Passive constructions in the present simple tense can refer to a particular time or situation:
I am bored by him. (Can mean "at the moment".)
She is alleged to be cheating on her husband.
And CNN is now calling it: Barack Obama is elected president this historic day.
Ten minutes into the film, the main character is hit by a train.
It is more common to see such constructions used to describe things that happen regularly or are general truths:
They are awakened every morning by the garbage truck.
Tomatoes are picked while still green and quite firm.
There is often confusion between passive constructions containing a verb in past participle form, and a statement where such words function as adjectives. We sometimes need to rely on context to determine which is the case. Sometimes it is impossible to make such a determination from the available information, or the line is too fuzzy to be drawn with certainty.
Active construction (subject + verb + adjective [complement]):
The store is closed. We arrived too late.
The store is normally closed by the assistant manager.
Should I use the present continuous with a passive form to mean that the status (being insured) is currently permanent, but will change later?
To say that something is insured for a year is unclear to begin with. Does that mean that it was originally insured for a period of one year, and it does not matter when that happened and when it will expire? I think that in almost any context, we would want to communicate when the term began and/or when it will end. Also, the wording Professional liability of a specialist is not idiomatic in most contexts.

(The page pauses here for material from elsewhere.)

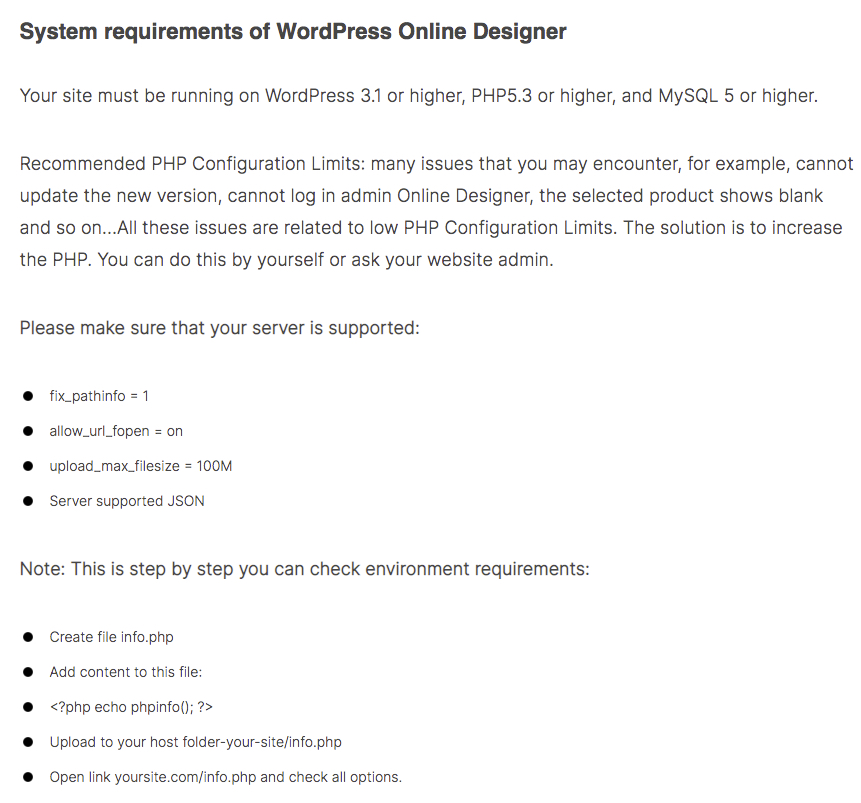Image resolution: width=861 pixels, height=803 pixels.
Task: Click the phpinfo code snippet line
Action: coord(131,707)
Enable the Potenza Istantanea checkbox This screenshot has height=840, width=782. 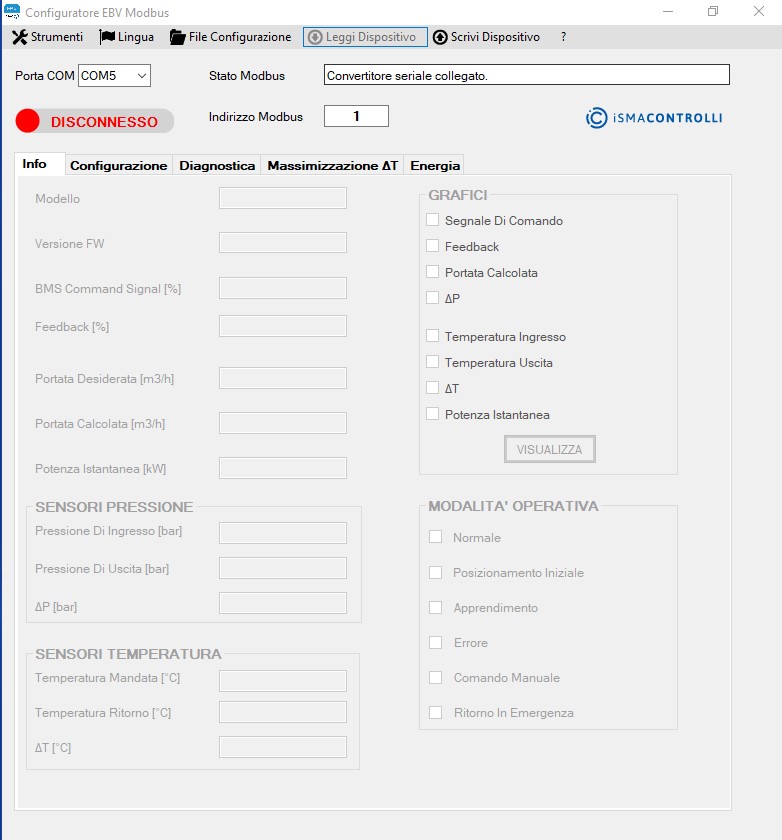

If we want to say something like
The specialist's professional liability is insured with ABC Insurance Co., for a term of one year.
We could not use the present continuous tense because that would suggest that the activity of being/becoming insured is occurring as a process at the time of speaking.
For the second question, a correct version of that utterance is
In the report, the supervisor particularly notes that a number of serious errors have not been corrected by a worker, despite previous warnings by management.
We would usually avoid using "are not being corrected" because that could mean that an act of correcting is not occurring at the moment. However, it could also mean that the lack of correction is persisting over a period of time. Most good writers would avoid the present continuous without making clear which of those senses they wanted to denote.